• **Data extract**
>>>

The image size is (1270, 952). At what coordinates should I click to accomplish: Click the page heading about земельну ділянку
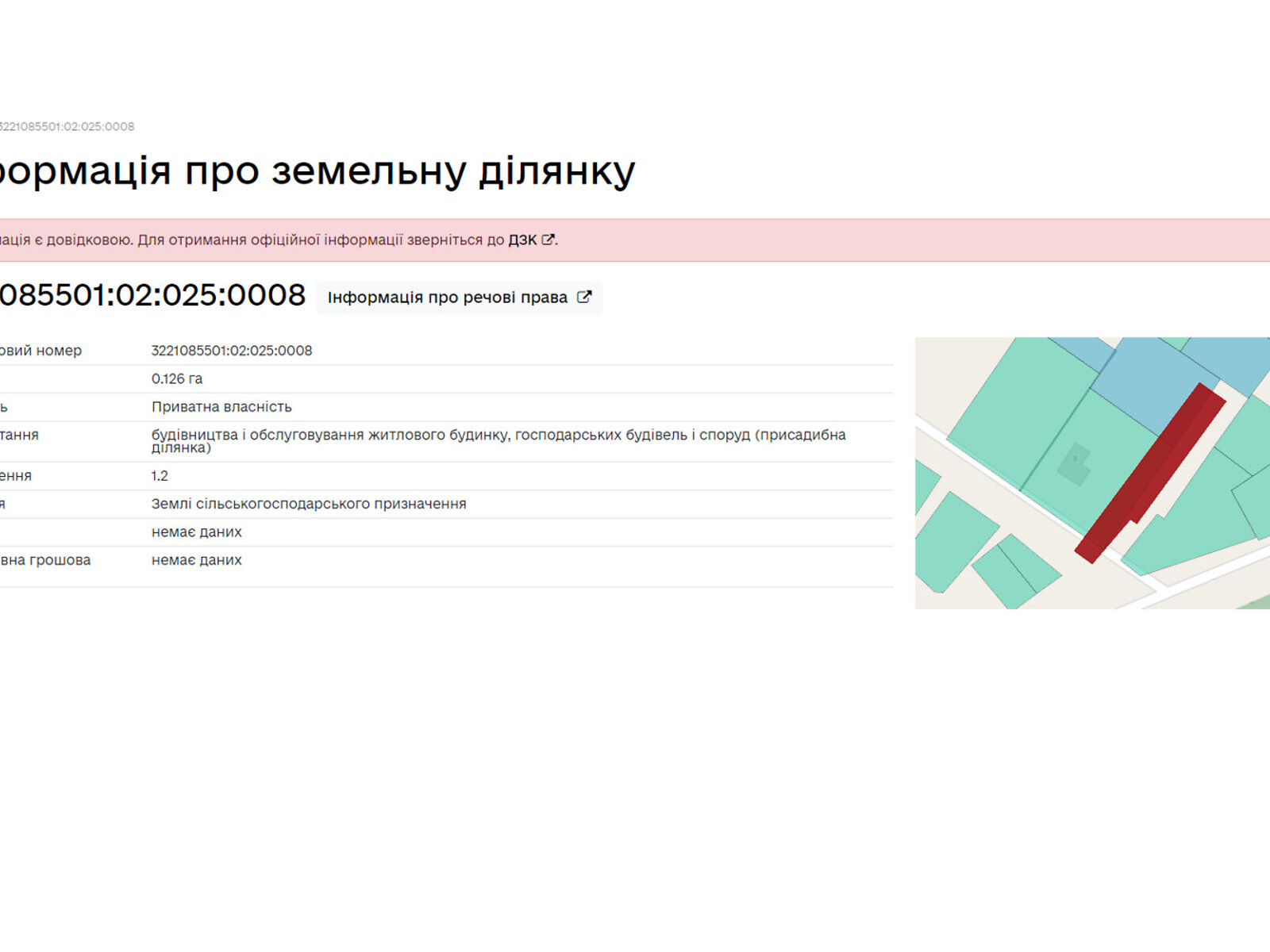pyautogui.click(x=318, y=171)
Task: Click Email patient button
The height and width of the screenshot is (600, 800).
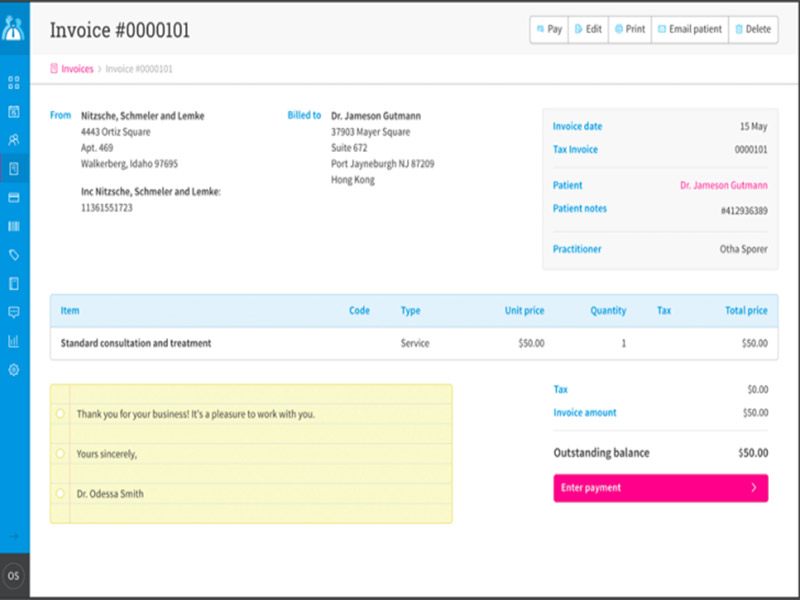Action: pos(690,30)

<<<
>>>

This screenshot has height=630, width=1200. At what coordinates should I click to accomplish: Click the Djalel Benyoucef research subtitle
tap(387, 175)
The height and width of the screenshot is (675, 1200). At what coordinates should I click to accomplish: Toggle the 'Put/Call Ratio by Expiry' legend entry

<<<

• **Work item**
Of the lines above, copy only those from the one holding "The image size" to the one holding "Task: Click Email patient button", both included, and exclude every image.

• **Exercise result**
The image size is (1270, 952). At what coordinates should I click to accomplish: Click the page heading about земельну ділянку
pyautogui.click(x=318, y=171)
Task: Click Email patient button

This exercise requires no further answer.